Thirty RCTs were included for review (n=6,303): two triple-blinded RCTs (n=931); five double-blinded RCTs (n=1,674); and 23 unblinded RCTs (n=3,698). Ten RCTs had adequate allocation concealment, 10 had adequate allocation generation and nine used intention-to-treat analyses.
Anti-fungals versus no treatment placebo: Empirical antifungal treatment did not significantly decrease all-cause mortality (RR 0.82, 95% CI 0.50 to 1.34; six RCTs, n=955) but did significantly decrease the risk of invasive fungal infections (RR 0.25, 95% CI 0.12 to 0.54; five RCTs n=800) compared to placebo, no treatment or pre-emptive treatment. There was no evidence of significant statistical heterogeneity for mortality. Sensitivity analyses according to study quality and time of commencing treatment did not significantly alter the findings. The number needed to treat to prevent one invasive fungal infection was 17 and the control event rate was 7.7%.
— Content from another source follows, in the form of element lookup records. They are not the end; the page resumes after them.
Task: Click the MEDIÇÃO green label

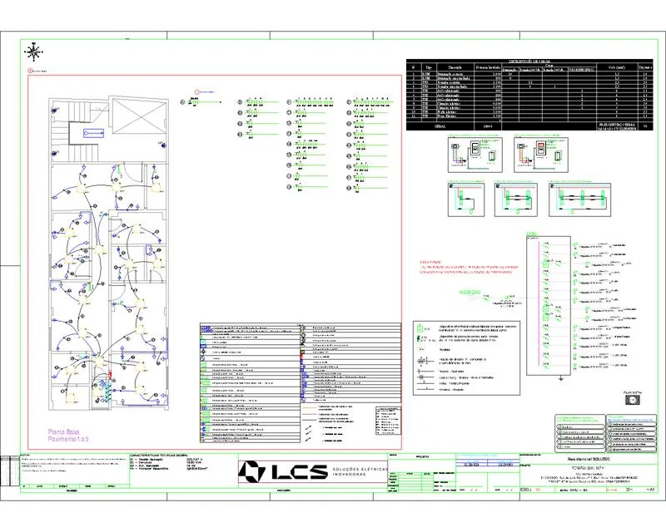Action: 470,293
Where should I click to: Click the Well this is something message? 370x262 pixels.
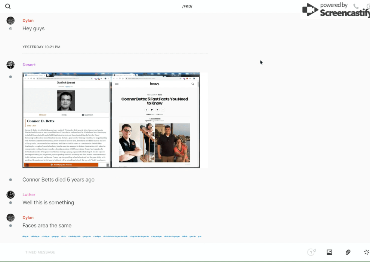48,202
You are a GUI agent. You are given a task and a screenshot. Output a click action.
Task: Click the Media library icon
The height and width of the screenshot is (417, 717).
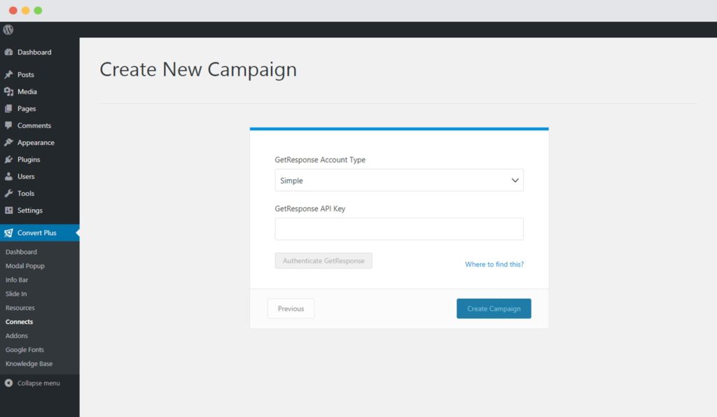tap(10, 91)
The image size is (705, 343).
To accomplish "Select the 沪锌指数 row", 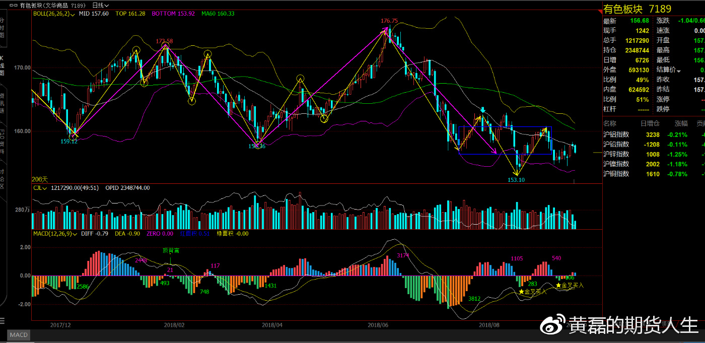I will pos(616,154).
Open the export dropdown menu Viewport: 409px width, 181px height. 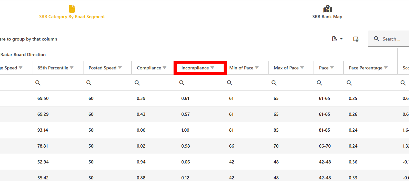tap(337, 39)
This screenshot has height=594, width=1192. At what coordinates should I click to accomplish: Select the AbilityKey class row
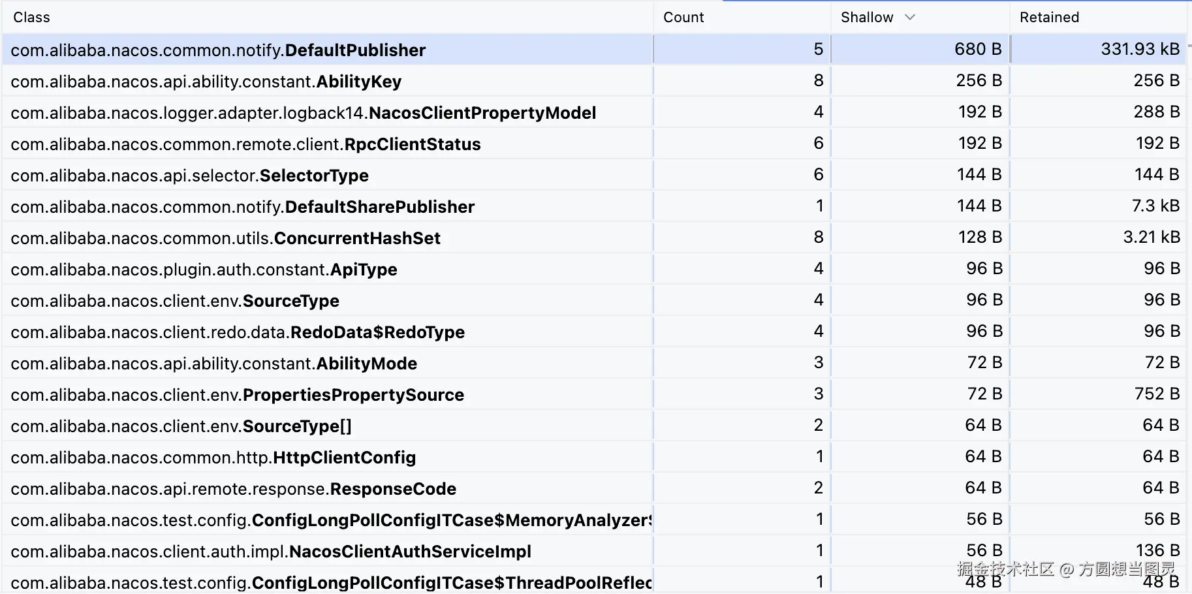coord(206,82)
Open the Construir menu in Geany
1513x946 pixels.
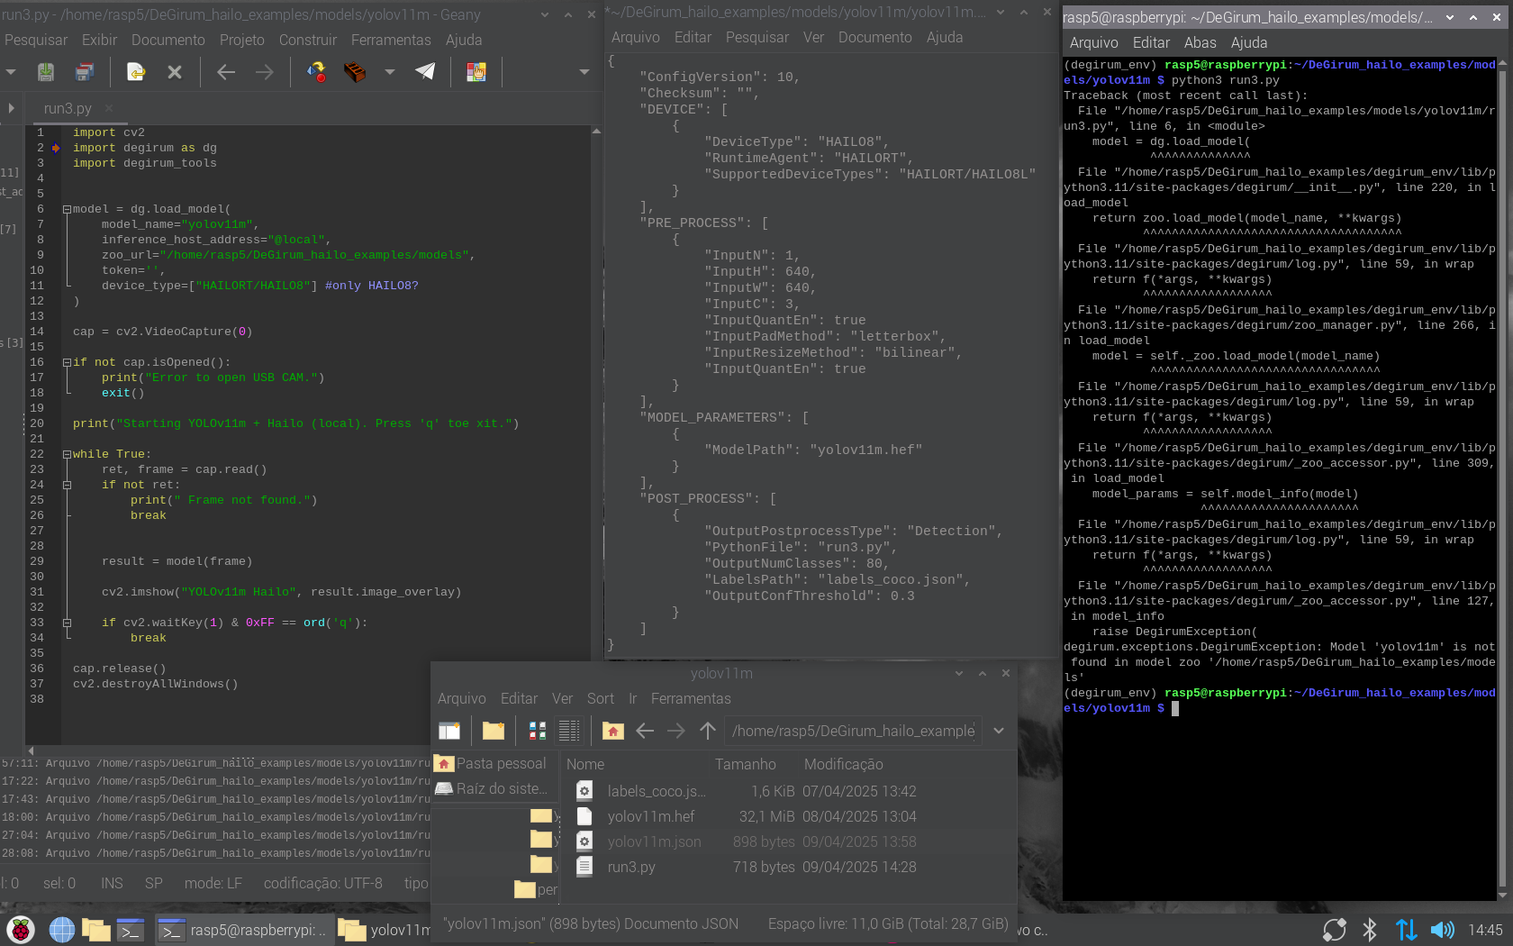[307, 40]
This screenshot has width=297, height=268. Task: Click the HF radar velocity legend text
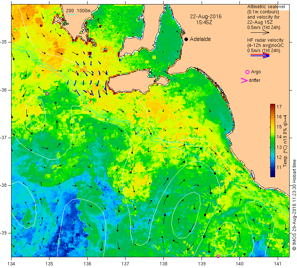[x=265, y=40]
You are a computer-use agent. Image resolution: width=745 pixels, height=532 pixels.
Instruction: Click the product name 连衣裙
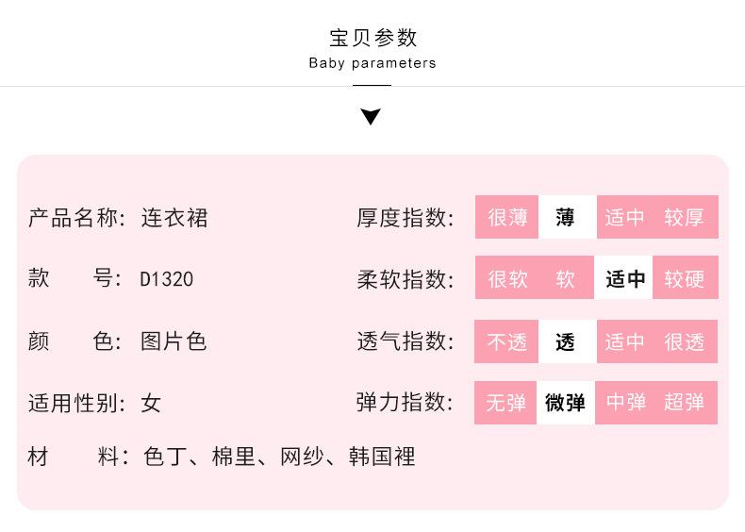pos(174,218)
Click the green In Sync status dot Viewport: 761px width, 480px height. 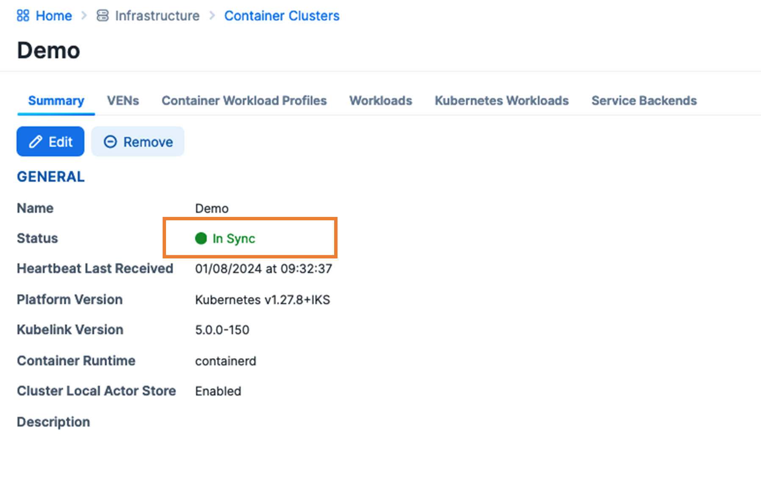201,239
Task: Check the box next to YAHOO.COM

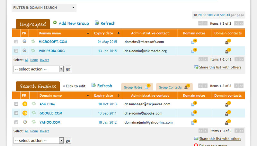Action: point(16,122)
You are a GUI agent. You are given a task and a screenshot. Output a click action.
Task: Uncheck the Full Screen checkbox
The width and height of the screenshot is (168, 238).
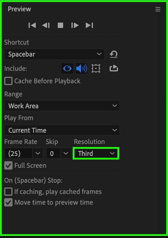[8, 165]
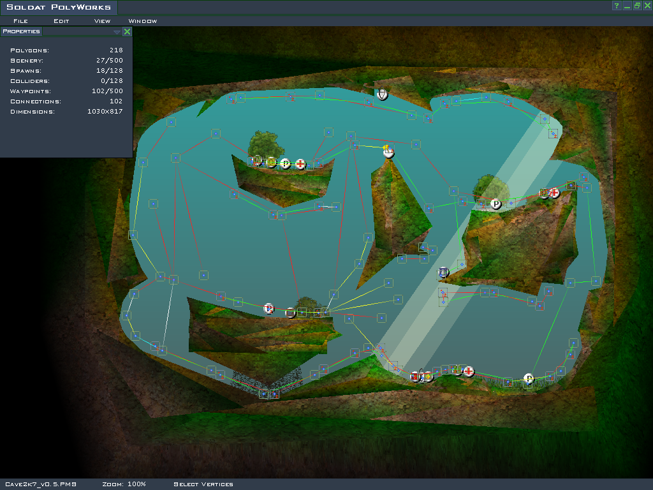Click the Properties panel title tab
Image resolution: width=653 pixels, height=490 pixels.
[x=22, y=31]
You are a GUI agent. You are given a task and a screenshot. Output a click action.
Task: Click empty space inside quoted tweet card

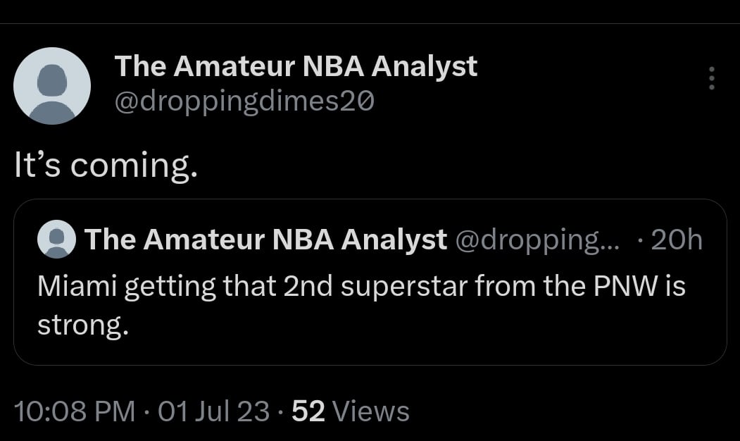point(422,338)
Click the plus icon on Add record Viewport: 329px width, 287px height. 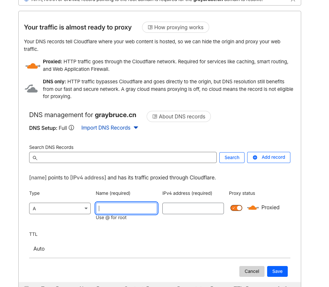tap(255, 157)
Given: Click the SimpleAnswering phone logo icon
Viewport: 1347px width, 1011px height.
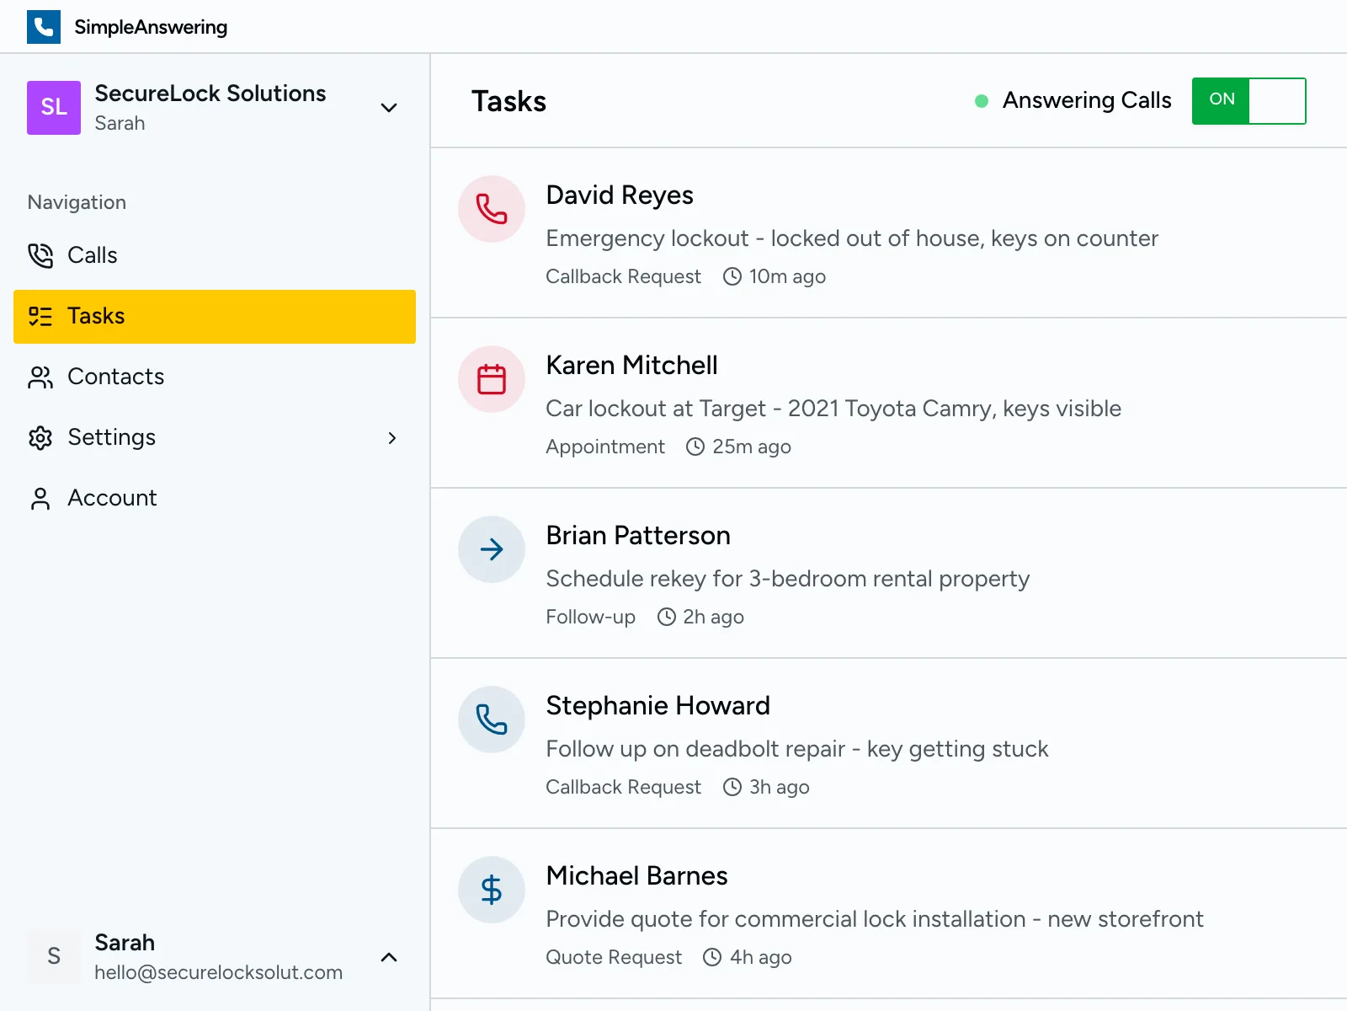Looking at the screenshot, I should tap(44, 27).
Comparisons between anti-fungal treatments: All-cause mortality was significantly lower with liposomal amphotericin B compared to other amphotericin B treatments (RR 1.57, 95% CI 1.10 to 2.23; four studies, n=1,299). One trial found significantly higher mortality with amphotericin B lipid complex compared to liposomal amphotericin B (RR 3.34, 95% CI 1.35 to 8.3). There were no significant differences between other types of amphotericin based formulations on all-cause mortality or fungal infections. There were no significant differences between azoles combined or separately and amphotericin B-based anti-fungal treatments or between caspofungin and liposomal amphotericin B in risk of all-cause mortality or invasive fungal infections.
Results for secondary outcomes were reported in the review.